针对肝癌，临床上迫切需要解决的问题是寻找既敏感又特异的诊断指标。目前首选指标是甲胎蛋白(alpha-fetoprotein，AFP)，但其特异性及敏感性均有许多不足。采用Taq-Man荧光定量PCR方法，分析一定数量肝细胞癌患者及部分健康志愿者血液样本中XAGE-1b的表达水平及其与AFP的相关性，从而可以探讨XAGE-1作为肿瘤分子诊断标识的可行性。
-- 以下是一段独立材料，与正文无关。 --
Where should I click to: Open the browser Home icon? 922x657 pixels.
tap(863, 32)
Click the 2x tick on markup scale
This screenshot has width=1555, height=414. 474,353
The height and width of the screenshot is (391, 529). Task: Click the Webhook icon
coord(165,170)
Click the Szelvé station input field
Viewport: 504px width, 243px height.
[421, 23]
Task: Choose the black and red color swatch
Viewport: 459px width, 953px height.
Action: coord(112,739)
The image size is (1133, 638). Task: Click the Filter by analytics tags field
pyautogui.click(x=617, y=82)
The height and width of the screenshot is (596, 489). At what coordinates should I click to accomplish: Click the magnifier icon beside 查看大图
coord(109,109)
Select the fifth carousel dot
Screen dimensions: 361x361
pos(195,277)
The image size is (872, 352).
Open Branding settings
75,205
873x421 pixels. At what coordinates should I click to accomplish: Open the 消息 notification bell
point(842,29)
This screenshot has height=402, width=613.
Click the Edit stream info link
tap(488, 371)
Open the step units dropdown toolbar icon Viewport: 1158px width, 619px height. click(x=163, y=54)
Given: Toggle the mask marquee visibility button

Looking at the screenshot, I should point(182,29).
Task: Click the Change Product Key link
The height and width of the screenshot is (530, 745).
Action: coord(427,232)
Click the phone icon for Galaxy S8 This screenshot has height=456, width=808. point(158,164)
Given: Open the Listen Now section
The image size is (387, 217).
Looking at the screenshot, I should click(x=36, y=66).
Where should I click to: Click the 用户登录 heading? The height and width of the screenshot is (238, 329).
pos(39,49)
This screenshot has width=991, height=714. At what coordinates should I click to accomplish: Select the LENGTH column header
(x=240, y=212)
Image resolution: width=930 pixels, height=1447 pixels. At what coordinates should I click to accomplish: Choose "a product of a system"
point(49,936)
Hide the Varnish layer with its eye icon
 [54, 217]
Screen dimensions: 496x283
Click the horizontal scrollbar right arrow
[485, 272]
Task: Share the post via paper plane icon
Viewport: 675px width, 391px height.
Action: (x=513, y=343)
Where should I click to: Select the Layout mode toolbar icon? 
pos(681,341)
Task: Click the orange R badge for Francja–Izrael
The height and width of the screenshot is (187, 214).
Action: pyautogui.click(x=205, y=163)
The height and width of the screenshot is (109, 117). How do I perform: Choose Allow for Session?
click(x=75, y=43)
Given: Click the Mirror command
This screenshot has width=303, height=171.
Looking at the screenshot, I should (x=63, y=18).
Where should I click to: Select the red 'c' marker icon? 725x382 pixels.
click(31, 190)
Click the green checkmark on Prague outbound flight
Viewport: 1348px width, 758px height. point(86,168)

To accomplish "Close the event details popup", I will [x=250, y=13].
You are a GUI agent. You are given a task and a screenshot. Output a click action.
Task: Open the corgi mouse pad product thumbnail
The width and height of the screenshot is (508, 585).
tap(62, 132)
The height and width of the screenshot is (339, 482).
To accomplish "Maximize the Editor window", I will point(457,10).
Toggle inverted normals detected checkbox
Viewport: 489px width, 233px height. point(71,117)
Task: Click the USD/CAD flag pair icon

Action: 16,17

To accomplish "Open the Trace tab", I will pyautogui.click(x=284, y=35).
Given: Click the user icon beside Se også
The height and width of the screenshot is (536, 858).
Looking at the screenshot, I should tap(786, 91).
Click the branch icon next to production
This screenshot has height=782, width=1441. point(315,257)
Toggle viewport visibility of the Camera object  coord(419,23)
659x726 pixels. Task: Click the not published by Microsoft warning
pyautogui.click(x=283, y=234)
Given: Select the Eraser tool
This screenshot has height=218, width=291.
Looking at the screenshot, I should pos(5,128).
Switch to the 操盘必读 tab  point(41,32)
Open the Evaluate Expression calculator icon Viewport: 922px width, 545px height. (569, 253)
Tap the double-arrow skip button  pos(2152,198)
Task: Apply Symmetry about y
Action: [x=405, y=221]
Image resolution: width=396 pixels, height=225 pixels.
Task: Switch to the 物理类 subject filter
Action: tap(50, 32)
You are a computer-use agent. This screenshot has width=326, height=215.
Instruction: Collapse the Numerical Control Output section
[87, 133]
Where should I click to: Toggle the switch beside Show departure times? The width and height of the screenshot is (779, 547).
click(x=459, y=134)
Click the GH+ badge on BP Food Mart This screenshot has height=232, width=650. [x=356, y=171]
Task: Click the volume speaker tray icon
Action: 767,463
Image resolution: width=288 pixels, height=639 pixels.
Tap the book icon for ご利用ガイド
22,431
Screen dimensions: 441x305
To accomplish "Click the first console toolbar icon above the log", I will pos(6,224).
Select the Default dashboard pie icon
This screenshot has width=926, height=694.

另外，扩增XAGE-1a，1b两种转录本的转录起始点上游序列，分别构建入报告基因载体，采用双荧光素酶报告系统可以研究比较各片段的转录活性，可以推测XAGE-1基因核心启动子和其它一些调控元件所在区域，从而可以探讨XAGE-1基因调控序列在肿瘤治疗等方面的应用。

发明内容

本发明的目的是提供一种新型的肿瘤治疗药物靶点和诊断标志物，该靶点或标志物是肿瘤抗原基因XAGE-1(包括XAGE-1a，XAGE-1b，XAGE-1c和XAGE-1d)及其表达产物。

本发明还提供基于XAGE-1及其表达产物的应用。

本发明的目的是这样实现的：

1.XAGE-1对肿瘤细胞体外增殖能力的影响：分别将表达及干扰XAGE-1b的稳定细胞株ACC2-Xb-19与ACCM-pG-Sh-a接种于96孔板，1×10⁴细胞/孔，分别在之后的24h、48h、72h、96h，利用MTT法检测细胞数量，结果发现：ACC2-Xb-19与ACC2-Xb-M组细胞增殖能力显著强于对照组细胞，ACCM-pG-Sh-a细胞增殖能力显著弱于对照组细胞；分别将ACC-2与ACC-M细胞接种于96孔板，3×10³细胞/孔，10h后感染Adv-1b，在此之后每隔12h利用MTT法检测一次细胞数量，共6次，结果发现：感染Adv-1b后的细胞增殖能力显著强于对照组细胞；分别将ACC2-Xb-19与ACCM-pG-Sh-a细胞接种于6孔板，500细胞/孔，14d后结晶紫染色观察记录：ACC2-Xb-19组形成的集落数量显著多于对照组，ACCM-pG-Sh-a组形成的集落数量显著少于对照组；分别将感染病毒后的ACC-2与ACC-M细胞接种于6孔板，500细胞/孔，10d后结晶紫染色观察记录：Adv-1b感染后的细胞形成的细胞单克隆集落要显著大于对照组。上述结果说明：XAGE-1可以显著地促进ACC-2及ACC-M细胞的体外增殖能力。